#### Task requirements
An exact copy of the listing is required.

#### Data supplied

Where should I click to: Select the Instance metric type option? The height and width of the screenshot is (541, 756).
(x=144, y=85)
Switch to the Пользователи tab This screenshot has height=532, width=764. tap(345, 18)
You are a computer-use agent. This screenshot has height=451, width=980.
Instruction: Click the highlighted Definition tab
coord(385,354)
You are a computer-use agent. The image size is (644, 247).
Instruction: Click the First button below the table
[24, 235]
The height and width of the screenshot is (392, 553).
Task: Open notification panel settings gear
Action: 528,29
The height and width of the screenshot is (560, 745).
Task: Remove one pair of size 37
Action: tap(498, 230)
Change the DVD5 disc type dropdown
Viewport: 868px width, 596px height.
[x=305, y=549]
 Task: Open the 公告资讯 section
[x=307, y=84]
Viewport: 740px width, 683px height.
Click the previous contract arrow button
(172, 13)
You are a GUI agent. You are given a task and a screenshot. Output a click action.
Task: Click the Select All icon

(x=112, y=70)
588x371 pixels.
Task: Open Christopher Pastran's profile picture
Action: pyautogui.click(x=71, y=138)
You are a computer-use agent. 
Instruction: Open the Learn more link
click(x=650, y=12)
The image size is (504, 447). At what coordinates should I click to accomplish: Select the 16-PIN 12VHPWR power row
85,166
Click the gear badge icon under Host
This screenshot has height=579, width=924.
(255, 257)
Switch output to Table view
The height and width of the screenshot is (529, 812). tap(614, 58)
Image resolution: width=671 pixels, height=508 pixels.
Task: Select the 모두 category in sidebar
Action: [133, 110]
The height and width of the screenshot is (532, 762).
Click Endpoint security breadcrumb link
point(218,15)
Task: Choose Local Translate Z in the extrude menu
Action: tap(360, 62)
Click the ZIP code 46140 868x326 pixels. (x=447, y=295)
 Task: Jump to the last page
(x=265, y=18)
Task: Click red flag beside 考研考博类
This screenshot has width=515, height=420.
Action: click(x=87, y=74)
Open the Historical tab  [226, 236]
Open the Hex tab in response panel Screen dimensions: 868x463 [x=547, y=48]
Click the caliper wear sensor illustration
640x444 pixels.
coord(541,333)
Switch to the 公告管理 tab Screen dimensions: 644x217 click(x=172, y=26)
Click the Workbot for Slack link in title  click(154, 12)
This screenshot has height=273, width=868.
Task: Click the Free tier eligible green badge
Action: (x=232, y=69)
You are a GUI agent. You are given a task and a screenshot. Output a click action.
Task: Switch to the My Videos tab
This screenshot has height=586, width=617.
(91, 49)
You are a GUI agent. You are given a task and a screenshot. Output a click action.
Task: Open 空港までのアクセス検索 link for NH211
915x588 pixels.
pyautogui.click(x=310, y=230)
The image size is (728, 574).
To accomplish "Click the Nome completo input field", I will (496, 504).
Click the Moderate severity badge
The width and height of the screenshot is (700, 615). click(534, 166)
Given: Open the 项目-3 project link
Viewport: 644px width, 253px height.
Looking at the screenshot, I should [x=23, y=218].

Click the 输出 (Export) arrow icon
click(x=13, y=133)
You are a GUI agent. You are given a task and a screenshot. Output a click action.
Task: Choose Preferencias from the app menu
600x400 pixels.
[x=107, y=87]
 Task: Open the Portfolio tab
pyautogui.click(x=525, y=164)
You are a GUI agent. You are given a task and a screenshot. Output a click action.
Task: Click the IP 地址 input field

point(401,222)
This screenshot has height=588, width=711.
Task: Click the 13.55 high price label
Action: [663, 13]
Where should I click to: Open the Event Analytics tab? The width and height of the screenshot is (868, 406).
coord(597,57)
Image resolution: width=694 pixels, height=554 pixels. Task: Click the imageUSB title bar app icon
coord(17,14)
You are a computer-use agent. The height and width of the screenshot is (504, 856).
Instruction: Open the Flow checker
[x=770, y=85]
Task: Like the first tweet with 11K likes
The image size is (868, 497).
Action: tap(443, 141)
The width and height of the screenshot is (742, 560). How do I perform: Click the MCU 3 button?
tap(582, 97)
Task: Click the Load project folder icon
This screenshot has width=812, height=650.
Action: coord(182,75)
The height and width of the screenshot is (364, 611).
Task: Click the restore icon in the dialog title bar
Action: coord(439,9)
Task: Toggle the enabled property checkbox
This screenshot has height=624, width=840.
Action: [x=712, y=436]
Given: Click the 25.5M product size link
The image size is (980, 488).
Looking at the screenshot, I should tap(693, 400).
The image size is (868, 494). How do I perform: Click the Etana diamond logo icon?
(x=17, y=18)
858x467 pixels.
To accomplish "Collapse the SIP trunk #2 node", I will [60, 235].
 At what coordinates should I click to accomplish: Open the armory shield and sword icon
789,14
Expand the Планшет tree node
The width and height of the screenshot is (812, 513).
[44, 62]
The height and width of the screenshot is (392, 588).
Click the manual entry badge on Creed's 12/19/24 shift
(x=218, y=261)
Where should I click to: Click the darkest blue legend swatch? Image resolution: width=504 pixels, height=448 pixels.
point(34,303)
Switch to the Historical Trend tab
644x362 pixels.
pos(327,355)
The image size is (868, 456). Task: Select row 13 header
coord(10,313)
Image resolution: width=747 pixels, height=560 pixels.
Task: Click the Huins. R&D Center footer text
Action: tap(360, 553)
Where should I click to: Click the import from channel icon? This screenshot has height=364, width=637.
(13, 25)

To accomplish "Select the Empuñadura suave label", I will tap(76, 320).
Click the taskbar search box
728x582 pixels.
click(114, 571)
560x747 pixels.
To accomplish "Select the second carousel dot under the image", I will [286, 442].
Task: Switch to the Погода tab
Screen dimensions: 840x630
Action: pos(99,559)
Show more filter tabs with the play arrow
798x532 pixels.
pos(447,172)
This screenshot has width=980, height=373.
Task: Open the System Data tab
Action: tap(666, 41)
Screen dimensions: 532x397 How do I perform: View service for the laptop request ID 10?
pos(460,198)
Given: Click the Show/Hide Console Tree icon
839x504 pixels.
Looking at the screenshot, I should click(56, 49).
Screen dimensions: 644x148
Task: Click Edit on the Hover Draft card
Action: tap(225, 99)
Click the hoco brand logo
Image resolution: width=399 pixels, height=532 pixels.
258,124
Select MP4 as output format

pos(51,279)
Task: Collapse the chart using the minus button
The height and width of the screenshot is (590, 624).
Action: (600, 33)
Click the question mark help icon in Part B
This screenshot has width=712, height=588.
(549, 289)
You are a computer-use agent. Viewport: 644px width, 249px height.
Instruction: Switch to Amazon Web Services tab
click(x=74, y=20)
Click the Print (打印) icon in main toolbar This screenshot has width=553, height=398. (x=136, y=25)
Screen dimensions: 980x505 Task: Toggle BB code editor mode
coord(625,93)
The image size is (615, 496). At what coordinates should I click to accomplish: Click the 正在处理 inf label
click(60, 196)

#### Exercise solution
Where should I click to: Select the Instance metric type option? The height and width of the screenshot is (541, 756).
(x=144, y=85)
Switch to the Пользователи tab This screenshot has height=532, width=764. tap(345, 18)
You are a computer-use agent. This screenshot has height=451, width=980.
Instruction: Click the highlighted Definition tab
coord(385,354)
You are a computer-use agent. The image size is (644, 247).
Instruction: Click the First button below the table
[24, 235]
The height and width of the screenshot is (392, 553).
Task: Open notification panel settings gear
Action: 528,29
The height and width of the screenshot is (560, 745).
Task: Remove one pair of size 37
Action: tap(498, 230)
Change the DVD5 disc type dropdown
Viewport: 868px width, 596px height.
[x=305, y=549]
 Task: Open the 公告资讯 section
[x=307, y=84]
Viewport: 740px width, 683px height.
Click the previous contract arrow button
(172, 13)
You are a GUI agent. You are given a task and a screenshot. Output a click action.
Task: Click the Select All icon

(x=112, y=70)
588x371 pixels.
Task: Open Christopher Pastran's profile picture
Action: pyautogui.click(x=71, y=138)
You are a computer-use agent. 
Instruction: Open the Learn more link
click(x=650, y=12)
The image size is (504, 447). At what coordinates should I click to accomplish: Select the 16-PIN 12VHPWR power row
85,166
Click the gear badge icon under Host
This screenshot has height=579, width=924.
(255, 257)
Switch output to Table view
The height and width of the screenshot is (529, 812). tap(614, 58)
Image resolution: width=671 pixels, height=508 pixels.
Task: Select the 모두 category in sidebar
Action: [133, 110]
The height and width of the screenshot is (532, 762).
Click Endpoint security breadcrumb link
point(218,15)
Task: Choose Local Translate Z in the extrude menu
Action: tap(360, 62)
Click the ZIP code 46140 868x326 pixels. (x=447, y=295)
 Task: Jump to the last page
(x=265, y=18)
Task: Click red flag beside 考研考博类
This screenshot has width=515, height=420.
Action: click(x=87, y=74)
Open the Historical tab  [226, 236]
Open the Hex tab in response panel Screen dimensions: 868x463 [x=547, y=48]
Click the caliper wear sensor illustration
640x444 pixels.
coord(541,333)
Switch to the 公告管理 tab Screen dimensions: 644x217 click(x=172, y=26)
Click the Workbot for Slack link in title  click(154, 12)
This screenshot has height=273, width=868.
Task: Click the Free tier eligible green badge
Action: (x=232, y=69)
You are a GUI agent. You are given a task and a screenshot. Output a click action.
Task: Switch to the My Videos tab
This screenshot has height=586, width=617.
(91, 49)
You are a GUI agent. You are given a task and a screenshot. Output a click action.
Task: Open 空港までのアクセス検索 link for NH211
915x588 pixels.
pyautogui.click(x=310, y=230)
The image size is (728, 574).
To accomplish "Click the Nome completo input field", I will (496, 504).
Click the Moderate severity badge
The width and height of the screenshot is (700, 615). click(534, 166)
Given: Open the 项目-3 project link
Viewport: 644px width, 253px height.
Looking at the screenshot, I should [x=23, y=218].

Click the 输出 (Export) arrow icon
click(x=13, y=133)
You are a GUI agent. You are given a task and a screenshot. Output a click action.
Task: Choose Preferencias from the app menu
600x400 pixels.
[x=107, y=87]
 Task: Open the Portfolio tab
pyautogui.click(x=525, y=164)
You are a GUI agent. You are given a task and a screenshot. Output a click action.
Task: Click the IP 地址 input field

point(401,222)
This screenshot has height=588, width=711.
Task: Click the 13.55 high price label
Action: [663, 13]
Where should I click to: Open the Event Analytics tab? The width and height of the screenshot is (868, 406).
coord(597,57)
Image resolution: width=694 pixels, height=554 pixels. Task: Click the imageUSB title bar app icon
coord(17,14)
You are a computer-use agent. The height and width of the screenshot is (504, 856).
Instruction: Open the Flow checker
[x=770, y=85]
Task: Like the first tweet with 11K likes
The image size is (868, 497).
Action: tap(443, 141)
The width and height of the screenshot is (742, 560). How do I perform: Click the MCU 3 button?
tap(582, 97)
Task: Click the Load project folder icon
This screenshot has width=812, height=650.
Action: coord(182,75)
The height and width of the screenshot is (364, 611).
Task: Click the restore icon in the dialog title bar
Action: coord(439,9)
Task: Toggle the enabled property checkbox
This screenshot has height=624, width=840.
Action: [x=712, y=436]
Given: Click the 25.5M product size link
The image size is (980, 488).
Looking at the screenshot, I should tap(693, 400).
The image size is (868, 494). How do I perform: Click the Etana diamond logo icon?
(x=17, y=18)
858x467 pixels.
To accomplish "Collapse the SIP trunk #2 node", I will [60, 235].
 At what coordinates should I click to accomplish: Open the armory shield and sword icon
789,14
Expand the Планшет tree node
The width and height of the screenshot is (812, 513).
[44, 62]
The height and width of the screenshot is (392, 588).
Click the manual entry badge on Creed's 12/19/24 shift
(x=218, y=261)
Where should I click to: Click the darkest blue legend swatch? Image resolution: width=504 pixels, height=448 pixels.
point(34,303)
Switch to the Historical Trend tab
644x362 pixels.
pos(327,355)
The image size is (868, 456). Task: Select row 13 header
coord(10,313)
Image resolution: width=747 pixels, height=560 pixels.
Task: Click the Huins. R&D Center footer text
Action: tap(360, 553)
Where should I click to: Click the import from channel icon? This screenshot has height=364, width=637.
(13, 25)

To accomplish "Select the Empuñadura suave label", I will tap(76, 320).
Click the taskbar search box
728x582 pixels.
click(114, 571)
560x747 pixels.
To accomplish "Select the second carousel dot under the image", I will [286, 442].
Task: Switch to the Погода tab
Screen dimensions: 840x630
Action: pos(99,559)
Show more filter tabs with the play arrow
798x532 pixels.
pos(447,172)
This screenshot has width=980, height=373.
Task: Open the System Data tab
Action: tap(666, 41)
Screen dimensions: 532x397 How do I perform: View service for the laptop request ID 10?
pos(460,198)
Given: Click the Show/Hide Console Tree icon
839x504 pixels.
Looking at the screenshot, I should click(56, 49).
Screen dimensions: 644x148
Task: Click Edit on the Hover Draft card
Action: tap(225, 99)
Click the hoco brand logo
Image resolution: width=399 pixels, height=532 pixels.
258,124
Select MP4 as output format

pos(51,279)
Task: Collapse the chart using the minus button
The height and width of the screenshot is (590, 624).
Action: (600, 33)
Click the question mark help icon in Part B
This screenshot has width=712, height=588.
(549, 289)
You are a computer-use agent. Viewport: 644px width, 249px height.
Instruction: Switch to Amazon Web Services tab
click(x=74, y=20)
Click the Print (打印) icon in main toolbar This screenshot has width=553, height=398. (x=136, y=25)
Screen dimensions: 980x505 Task: Toggle BB code editor mode
coord(625,93)
The image size is (615, 496). At what coordinates should I click to accomplish: Click the 正在处理 inf label
click(60, 196)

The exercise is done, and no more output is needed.